- Try it: Please retype all of the entries that follow, leaving the images out.

↓↓↓

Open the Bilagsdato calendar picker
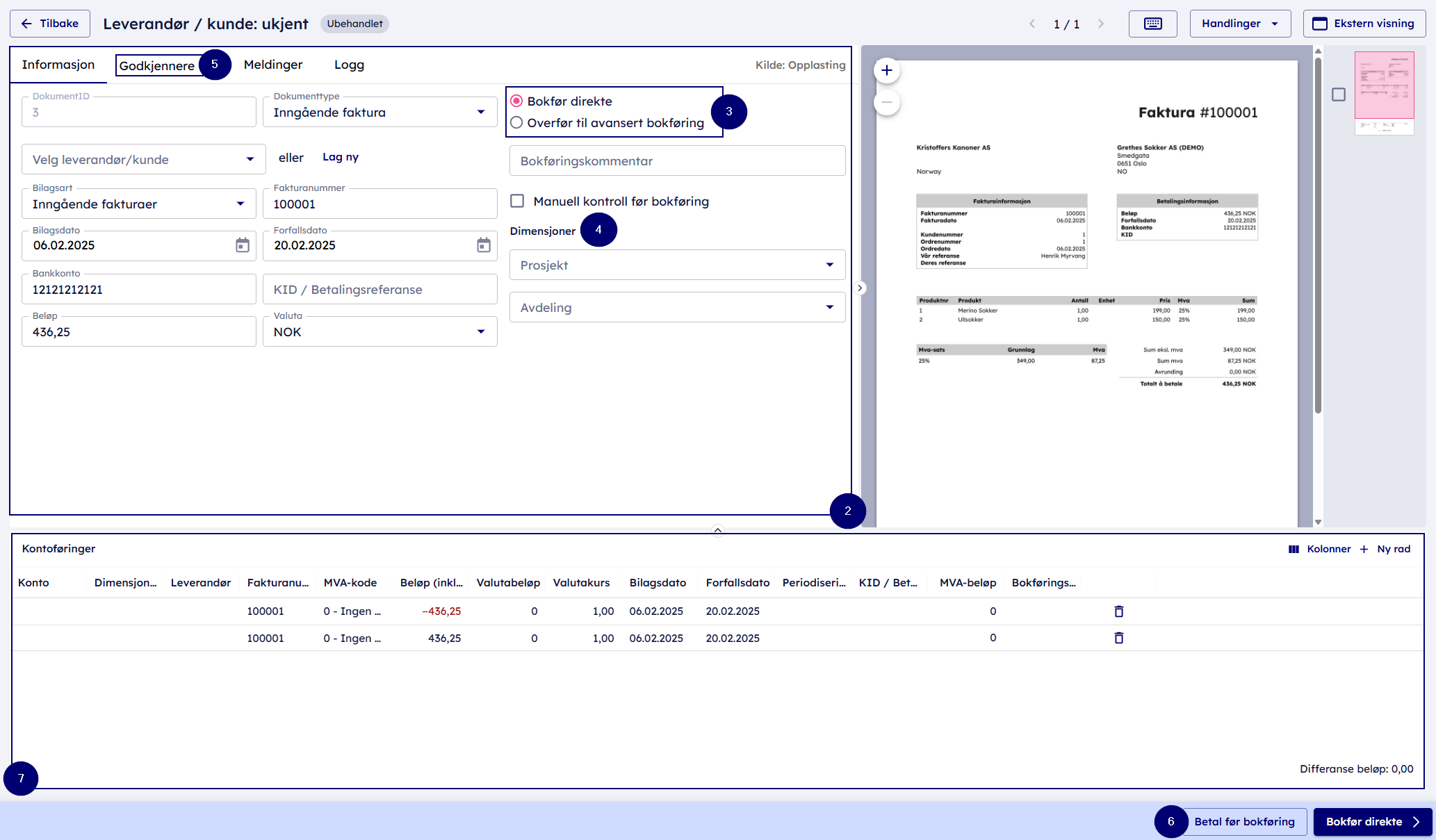The width and height of the screenshot is (1436, 840). [242, 245]
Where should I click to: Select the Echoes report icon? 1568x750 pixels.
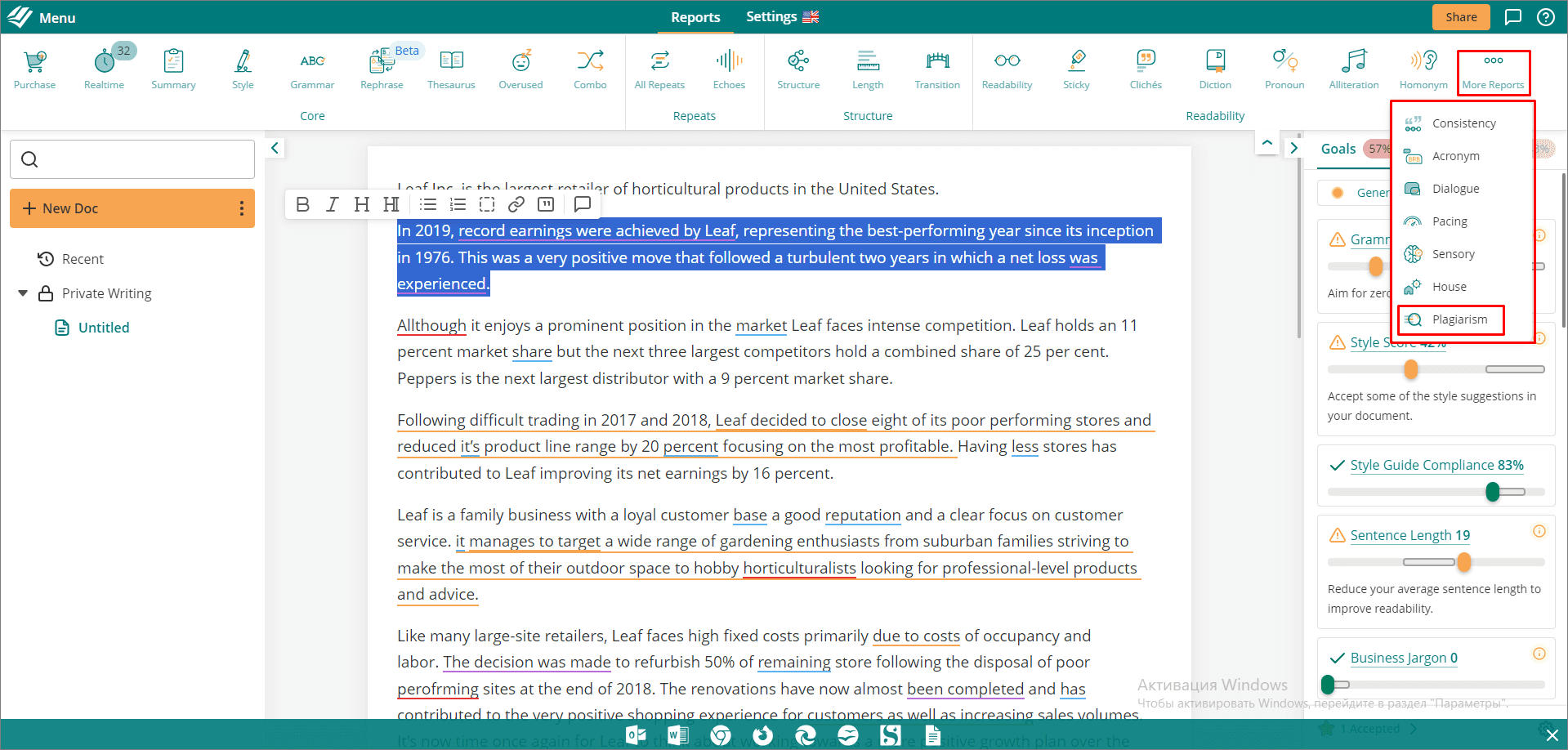coord(728,65)
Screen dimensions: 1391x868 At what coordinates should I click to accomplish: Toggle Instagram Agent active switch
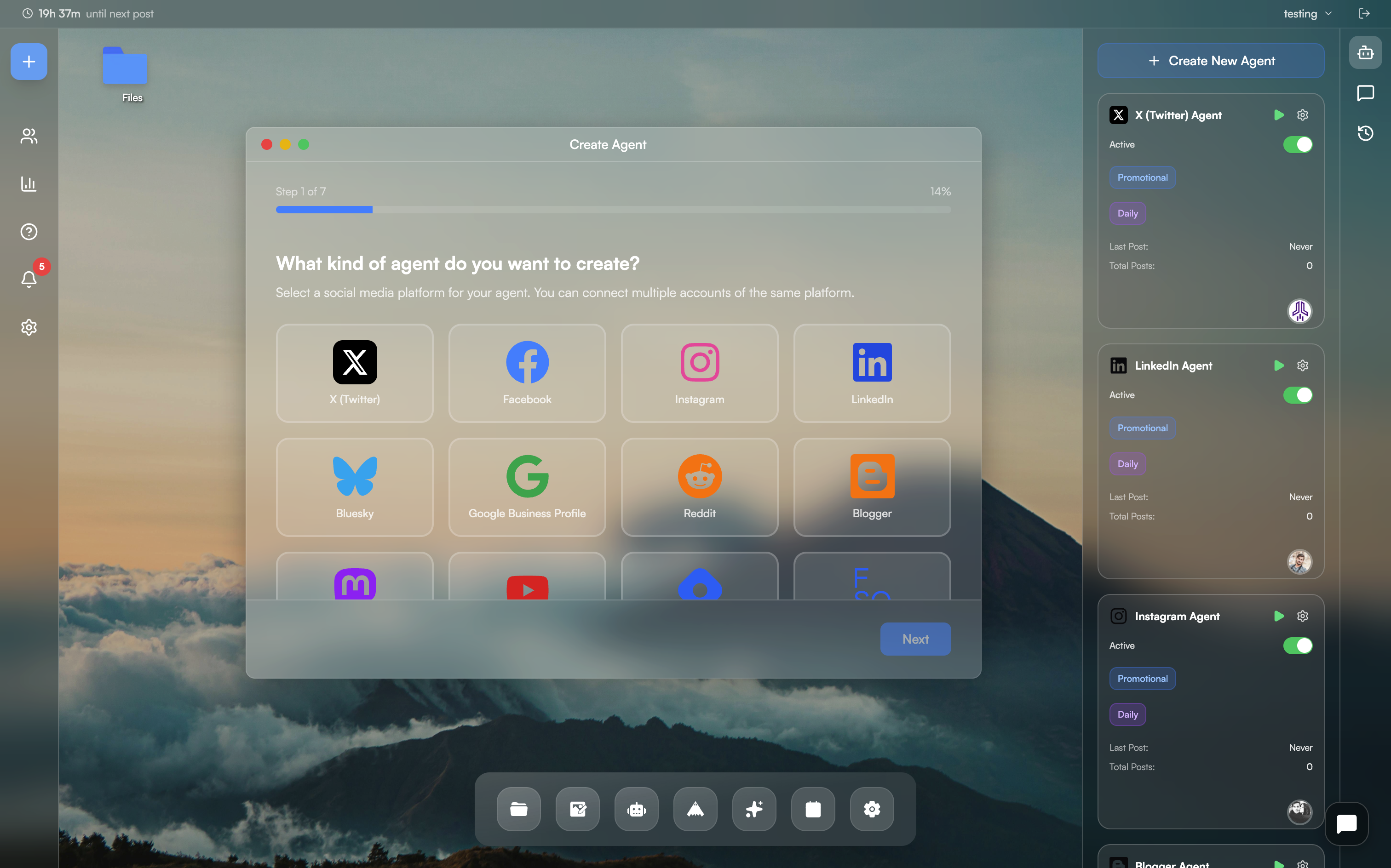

↑↑↑

- Solved exercise:
Open the Bilagsdato calendar picker
The width and height of the screenshot is (1436, 840). [242, 245]
Where should I click to: Select the Echoes report icon? 1568x750 pixels.
coord(728,65)
Screen dimensions: 1391x868 At what coordinates should I click to accomplish: Toggle Instagram Agent active switch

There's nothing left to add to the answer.